Finally, to further improve contiguity and gene-level completeness, we performed an additional round of scaffolding using our high coverage RNA-seq data with P_RNA_scaffodler (Zhu et al. 2018). RNA-seq reads were trimmed for adapters and low-quality bases with trim_galore and aligned to the deduplicated and cleaned assembly with HISAT2 v2.0.5 [-k 3 -pen-noncansplice 1000000] (Kim et al. 2015). The resulting BAM file was then passed to P_RNA_scaffolder along with the draft assembly, and scaffolding performed with default settings. Gene-level completeness was assessed before and after RNA-seq scaffolding with BUSCO and final runs of KAT comp and BlobTools were performed to check the quality and completeness of the assembly.

Genome annotation

Repeats were identified and soft-masked in the frozen genome assembly using RepeatMasker v4.0.7 [-e ncbi -species insecta -a -xsmall -gff] (Smit et al. 2005) with the Repbase (Bao et al. 2015) Insecta repeat library. We then carried out gene prediction on the soft-masked genome using the BRAKER2 pipeline v2.0.4 (Lomsadze et al. 2014; Hoff et al. 2015) with RNA-seq evidence. BRAKER2 uses RNA-seq data to create intron hints and train a species-specific Augustus (Stanke et al. 2006, 2008) model which is subsequently used to predict protein coding genes, taking RNA-seq evidence into account. RNA-seq reads were aligned to the genome with HISAT2 v2.0.5 [–max-intronlen 25000–dta-cufflinks–rna-strandness RF] and the resulting BAM file passed to BRAKER2, which was run with default settings. Completeness of the BRAKER2 gene set was assessed using BUSCO with the Arthropoda gene set (n = 1,066). We generated a functional annotation of the predicted gene models using InterProScan v5.22.61 (Enright et al. 2002; Jones et al. 2014).
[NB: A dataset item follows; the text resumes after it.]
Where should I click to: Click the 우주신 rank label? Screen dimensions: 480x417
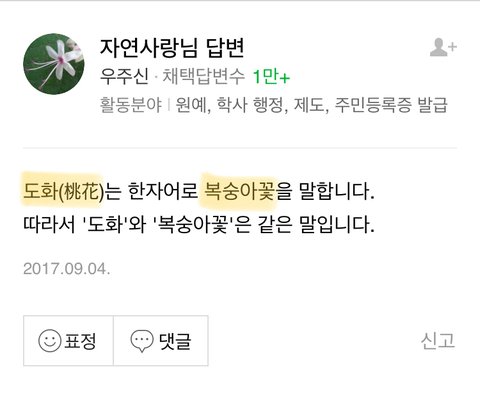124,76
Upgrading Myzus cerasi v1.1

To demonstrate the usefulness of our k-mer based deduplication pipeline, we applied it to the published short-read assembly of M. cerasi (Mycer_v1.1) (Thorpe et al. 2018). We ran the pipeline as for P. nigronervosa, using the PCR-free Illumina reads that were originally used to assemble Mycer_v1.1 (NCBI bioproject PRJEB24287) and scaffolded the deduplicated assembly using RNA-seq data from Thorpe et al. (2016) (PRJEB9912) with P_RNA_scaffolder. RNA-seq reads were first trimmed for low quality bases and adapters with trim_galore, retaining reads where both members of a pair were at least 75 bp long after trimming. The deduplicated, scaffolded, assembly was ordered by size and assigned a numbered scaffold ID to create a frozen release for downstream analysis (Mycer_v1.2). Mycer_v1.2 was then soft-masked with RepeatMasker using the Repbase Insecta repeat library and protein coding genes predicted with BRAKER2 using the Thorpe et al. (2016) RNA-seq.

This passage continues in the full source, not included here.